Before the MoU signing ceremony, the Minister of Mongolia, Chief Cabinet Secretary Luvsannamsrai Oyun-Erdene and Minister of Personnel Management of the Republic of Korea Hwang Seo-chong exchanged their views on the human resource management in the civil service.
Luvsannamsrai Oyun-erdene: What challenges do you face in the personnel management of the civil service? What are the key issues to be addressed over the next 3 years?
Hwang Seo-chong: The most critical issue at stake for public personnel management in Korea is to promote civil servants to engage in ‘proactive public service’.
The Korean society is challenged by ever-increasing global competition and demographic changes driven by aging population. In order for Korea to continue its growth and development under these unfavorable conditions, it is essential for the government to provide necessary regulatory reforms and proactive field response.
Hence, we seek to promote a public service culture in which civil servants will actively perform their duties and take self-initiatives to abolish unnecessary regulations and mundane practices. By punishing civil servants for non-initiating and low risk-taking behaviors that puts citizens at inconveniences, and by providing civil servants taking proactive and self-initiating behaviors with rewards and incentives, our government is committed to fostering a public service culture for ‘proactive governance’.

## [Records shown]
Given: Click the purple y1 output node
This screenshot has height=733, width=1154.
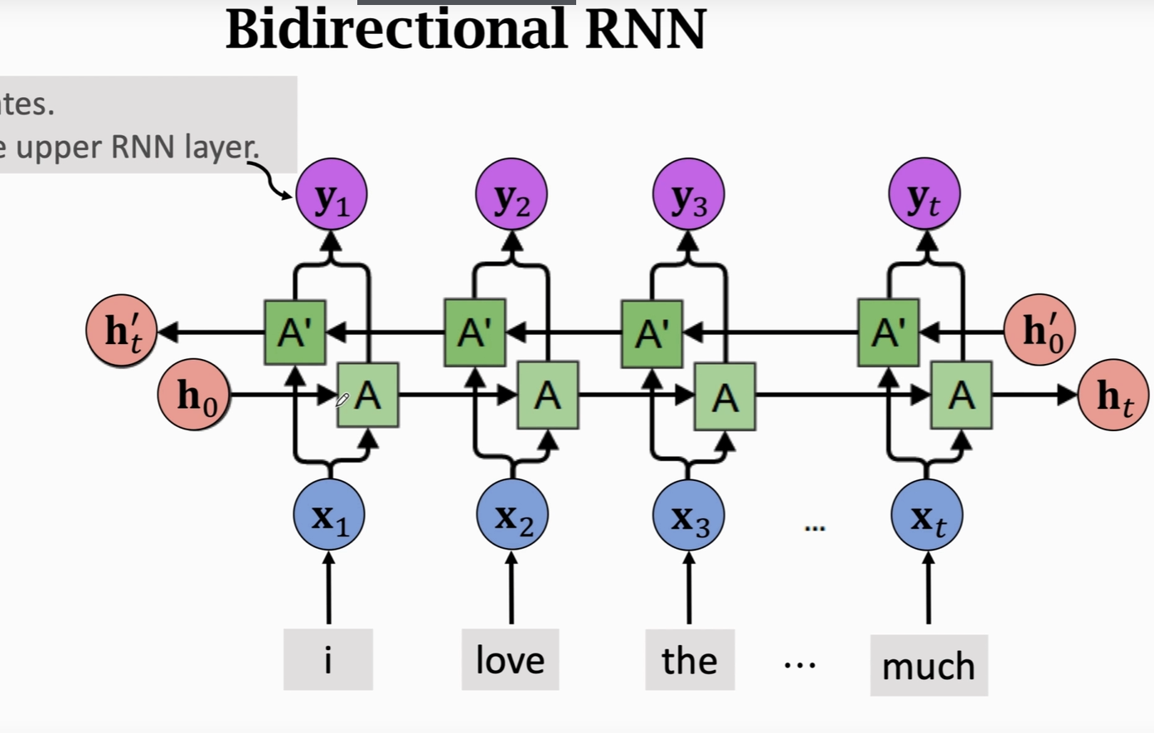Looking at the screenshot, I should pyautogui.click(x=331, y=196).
* * *
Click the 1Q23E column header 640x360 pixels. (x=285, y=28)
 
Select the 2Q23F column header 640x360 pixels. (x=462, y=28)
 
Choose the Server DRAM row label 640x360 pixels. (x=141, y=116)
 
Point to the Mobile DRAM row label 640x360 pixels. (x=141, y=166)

## [Set of tasks]
**a)** Convert the rows, from the line containing "Given: Click the purple y1 output node" through the line containing "Looking at the", into a JSON list of strings with one string per line and no blank lines, omitting the picture.
**b)** Carry on the exchange about civil service personnel management from the point where it ends.

## [Task results]
**a)**
[
  "Given: Click the purple y1 output node",
  "This screenshot has height=733, width=1154.",
  "Looking at the screenshot, I should pyautogui.click(x=331, y=196)."
]

**b)**
Moreover, in order to adequately cope with changes in administrative environment, our Ministry is preparing a policy innovation which aims to reform human resource (HR) policies overarching the entire public service life-cycle from the entry into public service, employment period and to the retirement. This means that we will overhaul HR policies that are outdated and fall behind current policy and socioeconomic environment. We will create a virtuous cycle of public service HR management where high caliber talents 1) enter civil service through a fair recruitment system, 2) continue capacity building and accrue professional expertise and get rewarded for their skills and performance, and 3) contribute their know-hows and expertise attained from years of public service to the society after retirement.
Luvsannamsrai Oyun-erdene: How does Korean government deal with ‘poor performance, non-initiating, low risk-taking, hanging around with low productivity but without any mistakes’ civil servants? What kind of incentives do you provide for proactive public service?
Hwang Seo-chong: When civil servants due to lack of initiation or unwillingness to perform their duty cause violation of rights and interests of citizens and/or damage to national finances, we call it ‘passive public service’. These passive (non-initiating, low risk-taking) behaviors of civil servants are considered barriers to citizen-centered public services by delaying administrative process. Passive behaviors may be a temporary solution for an official faced with a challenge, but in the long run, it can lead to public distrust towards government and widen the gap between the laws and the reality.
In order to deal with civil servants demonstrating passive behaviors in performing duty, our Ministry has devised a scheme to punish such behaviors via disciplinary actions or warnings depending on the severity of the issue and the manner in which it was handled. To stop passive behaviors and instead disseminate proactive public service practices, we are trying to come up with more fundamental solutions to improve public service culture through training and education and communications.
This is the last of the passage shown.